Thursday, July 15, 2004

Yahoo! News - Google Toolbar Can Browse By Name

Yahoo! News - Google Toolbar Can Browse By Name Google Toolbar's new Browse by Name feature, introduced on July 14, takes the concept of searching from the browser Address Bar and kicks it up a notch. All you do is type the name or description of the site you're looking for. If there's a strong match, Google will go straight to that page. For example, "new york times", "ben and jerry", "john kerry" and "strong bad" all zoom directly to the appropriate page. When there's no single obvious match, you haven't lost anything –- you still get a standard Google search results page. The functionality may remind some of the RealNames service (which shut down in 2002). Web sites could pay to register a simple phrase with RealNames as an alternative point of access for their URL. However, sites need not and cannot register for Browse by Name. If a page's relevance to the search phrase is significantly higher than all others, it will be selected. The process is dynamic –- if at a later time a different site's relevance skyrockets, then that site will be selected. There's no connection with Supported Links or AdWords, and sites cannot pay for placement in Browse by Name.
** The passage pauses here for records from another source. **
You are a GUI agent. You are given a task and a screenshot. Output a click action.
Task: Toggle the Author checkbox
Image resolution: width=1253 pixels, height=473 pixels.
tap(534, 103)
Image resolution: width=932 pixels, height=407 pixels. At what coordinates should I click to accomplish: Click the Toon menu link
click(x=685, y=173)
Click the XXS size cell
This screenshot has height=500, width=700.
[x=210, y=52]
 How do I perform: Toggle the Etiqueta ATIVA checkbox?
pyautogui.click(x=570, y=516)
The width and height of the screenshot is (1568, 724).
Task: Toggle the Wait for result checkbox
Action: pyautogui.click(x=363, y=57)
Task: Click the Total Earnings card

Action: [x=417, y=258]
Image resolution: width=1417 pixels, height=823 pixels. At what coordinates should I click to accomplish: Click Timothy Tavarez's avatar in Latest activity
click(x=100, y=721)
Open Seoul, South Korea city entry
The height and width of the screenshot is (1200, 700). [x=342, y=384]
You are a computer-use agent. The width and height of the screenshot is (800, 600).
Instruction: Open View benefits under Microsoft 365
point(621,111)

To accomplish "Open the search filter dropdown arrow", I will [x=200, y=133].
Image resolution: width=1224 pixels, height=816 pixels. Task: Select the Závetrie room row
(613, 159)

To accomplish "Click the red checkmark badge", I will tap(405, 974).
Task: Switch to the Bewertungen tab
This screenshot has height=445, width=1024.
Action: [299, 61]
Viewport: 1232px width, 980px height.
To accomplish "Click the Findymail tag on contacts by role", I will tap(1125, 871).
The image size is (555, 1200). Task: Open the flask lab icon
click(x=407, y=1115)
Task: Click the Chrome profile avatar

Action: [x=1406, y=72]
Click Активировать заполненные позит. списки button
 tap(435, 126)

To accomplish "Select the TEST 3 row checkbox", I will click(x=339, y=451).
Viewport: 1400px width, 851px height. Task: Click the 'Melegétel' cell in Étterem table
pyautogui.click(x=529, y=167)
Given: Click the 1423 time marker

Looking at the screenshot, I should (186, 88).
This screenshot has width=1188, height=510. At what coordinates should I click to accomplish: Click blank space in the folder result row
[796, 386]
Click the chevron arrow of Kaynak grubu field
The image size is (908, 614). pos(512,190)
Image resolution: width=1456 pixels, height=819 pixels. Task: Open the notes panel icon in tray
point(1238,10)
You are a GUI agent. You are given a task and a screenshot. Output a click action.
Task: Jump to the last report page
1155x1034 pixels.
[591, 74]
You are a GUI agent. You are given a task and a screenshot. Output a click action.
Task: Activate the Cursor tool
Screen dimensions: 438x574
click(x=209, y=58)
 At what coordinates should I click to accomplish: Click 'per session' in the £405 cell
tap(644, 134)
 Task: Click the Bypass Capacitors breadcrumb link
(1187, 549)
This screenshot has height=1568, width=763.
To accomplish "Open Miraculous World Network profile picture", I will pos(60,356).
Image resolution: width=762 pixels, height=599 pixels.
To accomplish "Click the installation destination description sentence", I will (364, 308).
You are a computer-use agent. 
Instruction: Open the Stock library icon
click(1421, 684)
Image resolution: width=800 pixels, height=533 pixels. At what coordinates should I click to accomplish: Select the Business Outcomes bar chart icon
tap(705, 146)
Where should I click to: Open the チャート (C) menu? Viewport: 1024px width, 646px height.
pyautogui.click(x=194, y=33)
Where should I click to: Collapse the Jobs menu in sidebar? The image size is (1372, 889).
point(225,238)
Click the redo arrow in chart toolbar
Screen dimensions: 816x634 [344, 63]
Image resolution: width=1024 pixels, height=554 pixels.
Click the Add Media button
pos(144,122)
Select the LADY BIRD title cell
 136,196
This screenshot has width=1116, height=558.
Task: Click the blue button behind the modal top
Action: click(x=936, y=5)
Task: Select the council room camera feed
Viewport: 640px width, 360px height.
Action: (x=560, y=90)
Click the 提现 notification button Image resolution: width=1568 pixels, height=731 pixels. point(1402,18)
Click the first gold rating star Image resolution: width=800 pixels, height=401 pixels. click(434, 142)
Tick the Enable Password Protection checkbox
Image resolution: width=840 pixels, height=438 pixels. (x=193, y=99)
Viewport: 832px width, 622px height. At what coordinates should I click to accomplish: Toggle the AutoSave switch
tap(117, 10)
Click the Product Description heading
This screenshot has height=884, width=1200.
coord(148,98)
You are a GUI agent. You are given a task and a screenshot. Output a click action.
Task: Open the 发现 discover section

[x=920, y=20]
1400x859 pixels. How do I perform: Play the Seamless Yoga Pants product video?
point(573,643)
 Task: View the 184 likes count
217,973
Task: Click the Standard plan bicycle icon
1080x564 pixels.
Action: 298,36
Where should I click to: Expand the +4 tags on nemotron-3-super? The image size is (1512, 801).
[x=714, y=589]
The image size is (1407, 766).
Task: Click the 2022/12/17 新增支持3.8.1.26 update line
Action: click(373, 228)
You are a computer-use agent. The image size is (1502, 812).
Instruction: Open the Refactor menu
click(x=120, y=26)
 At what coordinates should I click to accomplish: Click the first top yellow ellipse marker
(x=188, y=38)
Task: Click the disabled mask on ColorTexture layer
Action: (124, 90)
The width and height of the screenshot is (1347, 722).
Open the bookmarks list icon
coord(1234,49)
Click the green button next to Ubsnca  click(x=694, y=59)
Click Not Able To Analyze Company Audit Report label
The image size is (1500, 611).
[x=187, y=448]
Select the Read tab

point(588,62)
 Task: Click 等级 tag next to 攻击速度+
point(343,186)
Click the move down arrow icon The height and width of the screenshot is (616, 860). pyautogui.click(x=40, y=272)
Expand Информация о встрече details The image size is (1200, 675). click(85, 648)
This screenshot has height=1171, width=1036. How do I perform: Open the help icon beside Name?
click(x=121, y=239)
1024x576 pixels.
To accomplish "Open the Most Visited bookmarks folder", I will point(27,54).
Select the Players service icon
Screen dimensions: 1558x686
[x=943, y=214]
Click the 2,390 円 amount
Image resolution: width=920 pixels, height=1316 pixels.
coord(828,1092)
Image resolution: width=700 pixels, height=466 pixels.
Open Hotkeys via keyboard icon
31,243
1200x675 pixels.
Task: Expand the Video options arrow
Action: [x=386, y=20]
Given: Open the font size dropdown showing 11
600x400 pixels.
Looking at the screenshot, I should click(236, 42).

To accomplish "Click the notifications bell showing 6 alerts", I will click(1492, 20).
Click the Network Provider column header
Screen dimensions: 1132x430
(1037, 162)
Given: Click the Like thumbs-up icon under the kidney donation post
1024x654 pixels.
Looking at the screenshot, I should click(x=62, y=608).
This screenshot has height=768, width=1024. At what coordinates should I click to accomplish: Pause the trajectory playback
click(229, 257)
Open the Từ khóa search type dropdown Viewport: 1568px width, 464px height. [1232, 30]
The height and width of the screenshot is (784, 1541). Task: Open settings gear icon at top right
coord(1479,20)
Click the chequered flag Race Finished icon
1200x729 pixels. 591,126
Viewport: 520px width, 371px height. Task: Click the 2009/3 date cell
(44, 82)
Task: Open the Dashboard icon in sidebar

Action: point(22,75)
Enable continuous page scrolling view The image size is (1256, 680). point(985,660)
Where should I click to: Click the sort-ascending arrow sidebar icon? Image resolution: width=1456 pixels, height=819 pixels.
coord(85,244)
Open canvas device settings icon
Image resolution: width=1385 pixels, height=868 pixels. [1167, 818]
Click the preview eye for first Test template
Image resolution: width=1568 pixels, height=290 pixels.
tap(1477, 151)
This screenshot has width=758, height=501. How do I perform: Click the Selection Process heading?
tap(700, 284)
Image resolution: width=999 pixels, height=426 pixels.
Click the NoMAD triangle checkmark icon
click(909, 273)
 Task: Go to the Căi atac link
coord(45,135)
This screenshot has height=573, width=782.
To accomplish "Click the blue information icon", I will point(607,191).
Current Google Toolbar users will be updated automatically over the next few weeks. Those who have already configured Google as their default search engine will have Browse by Name turned on by default. Others can enable it from the Options dialog. If you don't want to wait for the automated update, just download the toolbar from http://toolbar.google.com. Note that during installation you must choose whether or not to allow the toolbar to send non-personal information about the sites you visit back to Google –- if you choose otherwise, you can't get PageRank data in the toolbar. However, you need not enable advanced features to use Browse by Name.